╭─ Documento

Do início ao fim, o
Congresso Internacional do Pensamento das Mulheres Negras no Brasil e na Diáspora Africana, ocorrido entre 9 e 12 de dezembro, sob a batuta apaixonada de
Carol Barreto (Universidade Federal da Bahia - UFBA),
Cláudia Pons Cardoso (Universidade do Estado da Bahia - UNEB),
Jurema Werneck (Ong Criola) e
Laila Rosa (UFBA), entre outras competentíssimas organizadoras, muito bem delineou os novos desafios para as mulheres negras, particularmente as brasileiras.
Primeiramente, fiquei fascinada com a participação intensa, e constante referência, das mulheres lésbicas e bissexuais ali presentes. Um indicativo saudável do avanço na superação da lesbofobia nos feminismos nacionais.
Por outro lado, constatei a ausência de mulheres trans, o que reitera a necessidade de aproximação dos movimentos de mulheres e feministas da população transgênero, e vice versa, e um silenciamento sobre as demandas e articulações das profissionais do sexo, majoritariamente negras.
Mas o principal elo do Congresso foi inesperado, um presente dos Orixás para que reflitamos o hoje com vistas ao que precisa ser feito para o futuro. A conferência de abertura dialogou diretamente com a de encerramento, sem que uma palestrante soubesse do conteúdo da fala da outra, apesar de se conhecerem e à sua rica produção intelectual.

╰─
╭─ Material fornecido

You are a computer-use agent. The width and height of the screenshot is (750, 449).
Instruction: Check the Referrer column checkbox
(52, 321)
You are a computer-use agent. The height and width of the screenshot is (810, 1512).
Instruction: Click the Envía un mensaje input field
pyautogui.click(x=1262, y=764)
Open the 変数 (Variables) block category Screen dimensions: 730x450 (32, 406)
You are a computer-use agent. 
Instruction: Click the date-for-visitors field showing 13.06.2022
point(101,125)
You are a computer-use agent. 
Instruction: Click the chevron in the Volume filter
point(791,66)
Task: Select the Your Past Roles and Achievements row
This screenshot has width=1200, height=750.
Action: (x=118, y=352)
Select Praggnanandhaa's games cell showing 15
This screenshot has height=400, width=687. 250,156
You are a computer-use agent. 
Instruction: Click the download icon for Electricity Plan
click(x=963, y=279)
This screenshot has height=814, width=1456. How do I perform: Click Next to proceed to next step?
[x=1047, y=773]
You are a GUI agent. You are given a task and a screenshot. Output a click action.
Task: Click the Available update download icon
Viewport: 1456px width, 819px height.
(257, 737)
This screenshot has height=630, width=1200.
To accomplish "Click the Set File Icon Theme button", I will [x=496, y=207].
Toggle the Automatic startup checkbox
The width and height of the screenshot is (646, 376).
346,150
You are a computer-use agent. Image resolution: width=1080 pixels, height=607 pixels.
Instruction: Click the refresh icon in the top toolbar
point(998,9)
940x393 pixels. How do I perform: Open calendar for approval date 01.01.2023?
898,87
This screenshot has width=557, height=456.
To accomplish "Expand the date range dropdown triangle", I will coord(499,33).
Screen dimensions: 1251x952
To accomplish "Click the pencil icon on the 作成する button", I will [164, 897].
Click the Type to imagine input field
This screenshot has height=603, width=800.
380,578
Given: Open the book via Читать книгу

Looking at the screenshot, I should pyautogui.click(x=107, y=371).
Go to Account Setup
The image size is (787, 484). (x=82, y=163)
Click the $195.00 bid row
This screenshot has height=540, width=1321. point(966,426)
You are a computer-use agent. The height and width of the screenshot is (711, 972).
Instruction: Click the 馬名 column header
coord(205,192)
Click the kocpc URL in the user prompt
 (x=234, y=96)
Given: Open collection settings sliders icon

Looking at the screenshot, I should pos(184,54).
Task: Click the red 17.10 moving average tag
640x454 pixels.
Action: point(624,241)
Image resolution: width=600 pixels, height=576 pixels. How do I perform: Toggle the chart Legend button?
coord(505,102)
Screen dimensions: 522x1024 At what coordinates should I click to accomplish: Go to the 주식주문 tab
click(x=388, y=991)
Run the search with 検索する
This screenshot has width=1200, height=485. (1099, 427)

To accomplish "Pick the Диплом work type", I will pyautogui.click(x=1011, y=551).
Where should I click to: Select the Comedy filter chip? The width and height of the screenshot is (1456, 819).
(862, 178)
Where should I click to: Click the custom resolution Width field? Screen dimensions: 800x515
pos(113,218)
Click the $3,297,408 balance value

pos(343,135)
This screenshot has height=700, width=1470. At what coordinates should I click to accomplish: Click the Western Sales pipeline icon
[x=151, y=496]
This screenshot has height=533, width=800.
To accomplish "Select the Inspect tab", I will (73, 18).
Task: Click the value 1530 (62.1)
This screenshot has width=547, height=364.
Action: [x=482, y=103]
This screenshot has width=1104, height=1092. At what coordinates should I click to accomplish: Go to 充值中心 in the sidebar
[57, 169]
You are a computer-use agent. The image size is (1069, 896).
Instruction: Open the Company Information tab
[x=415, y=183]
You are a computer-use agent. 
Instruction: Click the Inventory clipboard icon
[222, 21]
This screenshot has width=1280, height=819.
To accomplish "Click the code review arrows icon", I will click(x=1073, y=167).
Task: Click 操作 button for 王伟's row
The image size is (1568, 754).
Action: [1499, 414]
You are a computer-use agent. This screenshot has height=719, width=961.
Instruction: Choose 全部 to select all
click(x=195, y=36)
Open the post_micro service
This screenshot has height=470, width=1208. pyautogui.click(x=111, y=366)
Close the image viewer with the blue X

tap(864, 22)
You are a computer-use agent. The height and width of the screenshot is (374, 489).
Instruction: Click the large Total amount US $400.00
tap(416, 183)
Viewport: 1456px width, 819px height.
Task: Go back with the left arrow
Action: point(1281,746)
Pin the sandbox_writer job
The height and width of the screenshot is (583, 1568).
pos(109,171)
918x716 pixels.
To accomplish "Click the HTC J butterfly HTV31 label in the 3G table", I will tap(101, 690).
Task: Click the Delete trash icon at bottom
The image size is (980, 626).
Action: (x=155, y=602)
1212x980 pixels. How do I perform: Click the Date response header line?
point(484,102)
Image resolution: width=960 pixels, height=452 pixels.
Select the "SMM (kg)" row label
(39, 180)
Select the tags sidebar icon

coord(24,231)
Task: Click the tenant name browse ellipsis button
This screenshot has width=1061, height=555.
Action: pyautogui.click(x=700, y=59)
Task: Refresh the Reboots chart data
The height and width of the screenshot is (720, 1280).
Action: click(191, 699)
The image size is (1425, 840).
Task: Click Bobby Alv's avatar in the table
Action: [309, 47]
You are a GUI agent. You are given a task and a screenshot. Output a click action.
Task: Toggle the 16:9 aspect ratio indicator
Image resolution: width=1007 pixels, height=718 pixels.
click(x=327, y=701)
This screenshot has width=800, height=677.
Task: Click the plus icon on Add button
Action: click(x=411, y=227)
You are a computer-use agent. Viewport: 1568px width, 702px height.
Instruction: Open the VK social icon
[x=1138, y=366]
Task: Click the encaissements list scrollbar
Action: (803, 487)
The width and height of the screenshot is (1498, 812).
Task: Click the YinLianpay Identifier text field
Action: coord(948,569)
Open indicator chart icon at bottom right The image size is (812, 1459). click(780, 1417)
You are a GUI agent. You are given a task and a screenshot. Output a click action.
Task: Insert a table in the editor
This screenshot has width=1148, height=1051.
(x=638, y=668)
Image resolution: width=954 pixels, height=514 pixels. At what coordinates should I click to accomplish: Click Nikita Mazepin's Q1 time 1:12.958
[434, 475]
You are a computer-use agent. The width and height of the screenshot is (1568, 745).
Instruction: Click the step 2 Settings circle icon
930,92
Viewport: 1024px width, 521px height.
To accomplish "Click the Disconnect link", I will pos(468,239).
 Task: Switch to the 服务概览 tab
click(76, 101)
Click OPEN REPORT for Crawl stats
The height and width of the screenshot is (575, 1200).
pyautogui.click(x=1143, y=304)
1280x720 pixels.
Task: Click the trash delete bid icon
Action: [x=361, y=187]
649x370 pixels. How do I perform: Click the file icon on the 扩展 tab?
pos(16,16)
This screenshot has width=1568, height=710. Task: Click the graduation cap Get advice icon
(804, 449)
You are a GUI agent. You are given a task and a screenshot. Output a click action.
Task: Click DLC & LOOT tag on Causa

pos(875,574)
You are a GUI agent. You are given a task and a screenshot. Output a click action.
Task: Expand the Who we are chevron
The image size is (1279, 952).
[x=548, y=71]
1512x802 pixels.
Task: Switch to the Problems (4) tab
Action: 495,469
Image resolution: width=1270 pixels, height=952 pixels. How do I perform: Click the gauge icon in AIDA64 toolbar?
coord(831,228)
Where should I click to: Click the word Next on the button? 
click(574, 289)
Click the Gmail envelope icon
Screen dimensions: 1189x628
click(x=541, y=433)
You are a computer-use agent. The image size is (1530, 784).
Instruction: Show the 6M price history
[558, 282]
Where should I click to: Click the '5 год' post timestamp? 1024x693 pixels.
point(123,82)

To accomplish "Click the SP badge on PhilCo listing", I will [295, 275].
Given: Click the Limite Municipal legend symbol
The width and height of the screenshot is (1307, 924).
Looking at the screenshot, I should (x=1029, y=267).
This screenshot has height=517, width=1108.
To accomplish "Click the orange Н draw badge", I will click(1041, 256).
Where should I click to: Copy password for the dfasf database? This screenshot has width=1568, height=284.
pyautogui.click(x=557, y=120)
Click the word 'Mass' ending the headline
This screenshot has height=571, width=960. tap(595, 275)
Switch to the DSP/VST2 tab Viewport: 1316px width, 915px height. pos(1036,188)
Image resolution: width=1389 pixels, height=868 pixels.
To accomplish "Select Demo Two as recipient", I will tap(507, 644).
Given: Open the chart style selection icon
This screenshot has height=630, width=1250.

╰─

**Exercícios**.
1/ Por favor, reescreva de forma mais breve o parágrafo do texto que começa com "Por outro lado, constatei", mantendo seus fatos principais.
2/ Converta os registros em uma tabela Markdown com as colunas "nº" e "Linha", omitindo as linhas em branco. Comece na linha que contém "Task: Click 操作 button for 王伟's row" e termine depois da linha que contém "point(484,102)".
Os registros não têm nenhuma relação com o texto.

**Respostas finais**.
1/ No Congresso, notou-se a ausência de mulheres trans. Isso mostra que os movimentos de mulheres e feministas e a população transgênero precisam se aproximar mutuamente. Houve também um silenciamento sobre as demandas e articulações das profissionais do sexo, majoritariamente negras.

2/
| nº | Linha |
|---|---|
| 1 | Task: Click 操作 button for 王伟's row |
| 2 | The image size is (1568, 754). |
| 3 | Action: [1499, 414] |
| 4 | You are a computer-use agent. This screenshot has height=719, width=961. |
| 5 | Instruction: Choose 全部 to select all |
| 6 | click(x=195, y=36) |
| 7 | Open the post_micro service |
| 8 | This screenshot has height=470, width=1208. pyautogui.click(x=111, y=366) |
| 9 | Close the image viewer with the blue X |
| 10 | tap(864, 22) |
| 11 | You are a computer-use agent. The height and width of the screenshot is (374, 489). |
| 12 | Instruction: Click the large Total amount US $400.00 |
| 13 | tap(416, 183) |
| 14 | Viewport: 1456px width, 819px height. |
| 15 | Task: Go back with the left arrow |
| 16 | Action: point(1281,746) |
| 17 | Pin the sandbox_writer job |
| 18 | The height and width of the screenshot is (583, 1568). |
| 19 | pos(109,171) |
| 20 | 918x716 pixels. |
| 21 | To accomplish "Click the HTC J butterfly HTV31 label in the 3G table", I will tap(101, 690). |
| 22 | Task: Click the Delete trash icon at bottom |
| 23 | The image size is (980, 626). |
| 24 | Action: (x=155, y=602) |
| 25 | 1212x980 pixels. How do I perform: Click the Date response header line? |
| 26 | point(484,102) |